> **SHORT TASK A**
Which three forms of inference does the appendix on forms of inference describe?
> **SHORT TASK B**
Summarize the appendix on forms of inference in two sentences.
> **SHORT TASK C**
Write a continuation of the appendix on forms of inference, picking up after its final sentence.

-- start of GIVEN PASSAGE --

Authors and Affiliations

Authors

Corresponding author

Correspondence to Athanassios Raftopoulos .

Editor information

Editors and Affiliations

Appendices

Appendix: Forms of Inferences

These are the three forms of inferences in which all syllogisms can be categorized.

1.1 Deduction

An inference is deductive if its logical structure is such that the conclusion of the inference is a logical consequence of the premises of the inference. This entails that if the premises of a deductive argument are true then its conclusion is necessarily true as well. In this sense, deductive arguments are truth preserving. This is equivalent to saying that in any interpretation of the inference in which the premises are true, the conclusion is true too. Differently put, if an argument is deductively valid, there is no model under which the premises are true but the conclusion is false. This is why deductive inferences are sometimes characterized as conclusive.

A typical example of a deductive argument is this: All men are mortal; Socrates is a man. Therefore Socrates is mortal.

1.2 Induction

An argument is inductive if its conclusion does not follow logically from the premises. The premises of an inductive argument may be true and still its conclusion false. The premises of an inductive argument provide epistemic support or epistemic warrant for its conclusion; they constitute evidence for the conclusion. By definition, inductive arguments are not truth preserving.

A typical example of an inductive argument is the following: Bird α is a crow and is black; bird β is a crow and is black; … bird κ is a crow and is black. Therefore: All crows are probably black.

If the examined specimens are found in a variety of places and under different environmental conditions, the premises of the inference provide solid evidence for the conclusion. Yet, the conclusion may still be wrong since the next crow that we will examine may not be black. This example shows that the conclusion does not follow logically from the premises. It is still possible, no matter how good the premises, that is the evidence, are that the conclusion be false, which explains the qualification probably in the conclusion of an inductive argument. The world could be such that even crows α through κ are black, crow κ + 1 is white. For this reason inductions are considered to be nonconclusive but tentative [26.68].

1.3 Abduction or Inference to the Best Explanation

It is an inference in which a series of facts, which are either new, or improbable, or surprising on their own or in conjunction, are used as premises leading to a conclusion that constitutes an explanation of these facts. This explanation makes them more probable and more comprehensible in that it accounts for their appearance. As such, with abductive inferences the mind reaches conclusions that go far beyond what is given. For this reason, abductions are the main theoretical tools for building models and theories that explain reality. Abduction is inductive since it is ampliative, does not preserve truth and is thus probabilistic in that the conclusion is tentative.

-- end of GIVEN PASSAGE --
-- start of DATA --

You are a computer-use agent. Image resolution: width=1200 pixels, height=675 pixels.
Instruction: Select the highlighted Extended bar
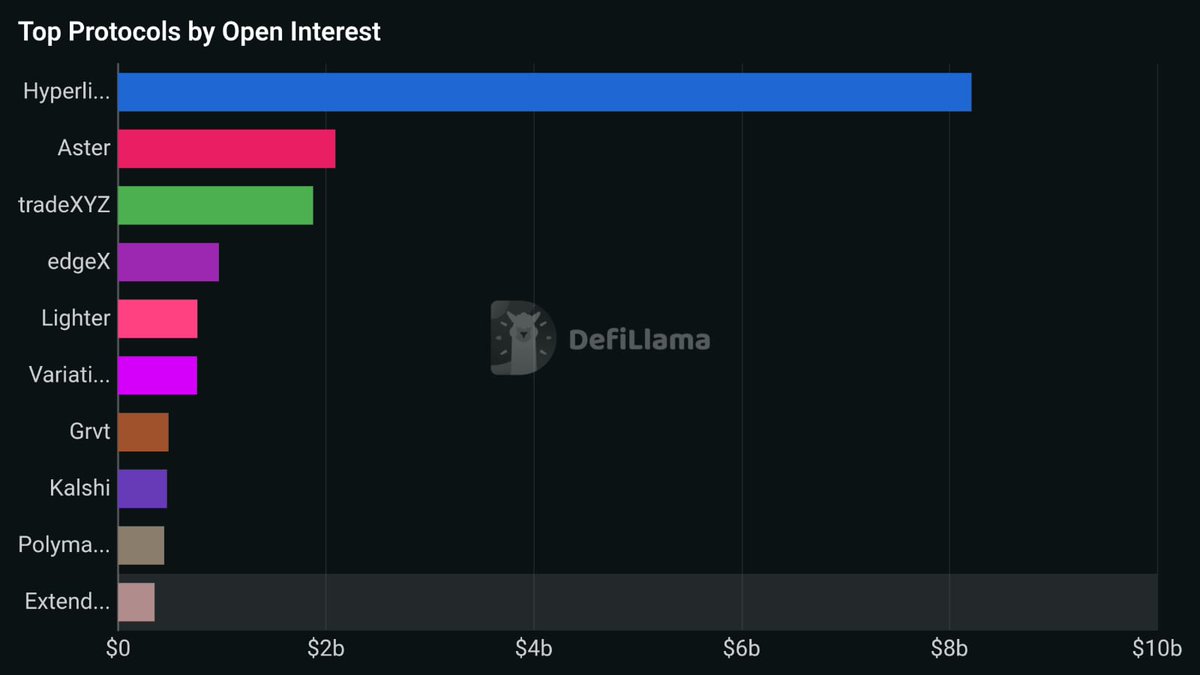136,602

-- end of DATA --

> **WRITTEN ANSWER A**
Deduction, induction, and abduction, also called inference to the best explanation.

> **WRITTEN ANSWER B**
Deductive inferences are truth preserving and conclusive, since their conclusion follows logically from the premises, while inductive inferences only give evidential support for a conclusion that may still be false, which makes them tentative. Abduction uses new, improbable, or surprising facts as premises to reach a conclusion that explains them, and it counts as inductive because it is ampliative, does not preserve truth, and is probabilistic.

> **WRITTEN ANSWER C**
1.4 Differences Between the Modes of Inference

1.4.1 Induction versus Deduction

Induction is an ampliative inference, whereas deduction is not ampliative. This means that the information conveyed by the conclusion of an inductive argument goes beyond the information conveyed by the premises and, in this sense, the conclusion is not implicitly contained in the premises. In deduction, the conclusion is implicitly contained in the premises and the inference just makes it explicit. If all men are mortal and Socrates is a man, for example, the fact that Socrates is mortal is implicitly contained in these two propositions. What the deduction does is to render it explicit in the form of the conclusion. When we deduce that Socrates is mortal, our knowledge does not extend that which we already knew; it only makes it explicit. When, on the other hand, we inductively infer that all crows are probably black from the premise that all the specimens of crows that we have examined thus far are black, we extend the scope of our knowledge because the conclusion concerns all crows and not just the crows thus far examined.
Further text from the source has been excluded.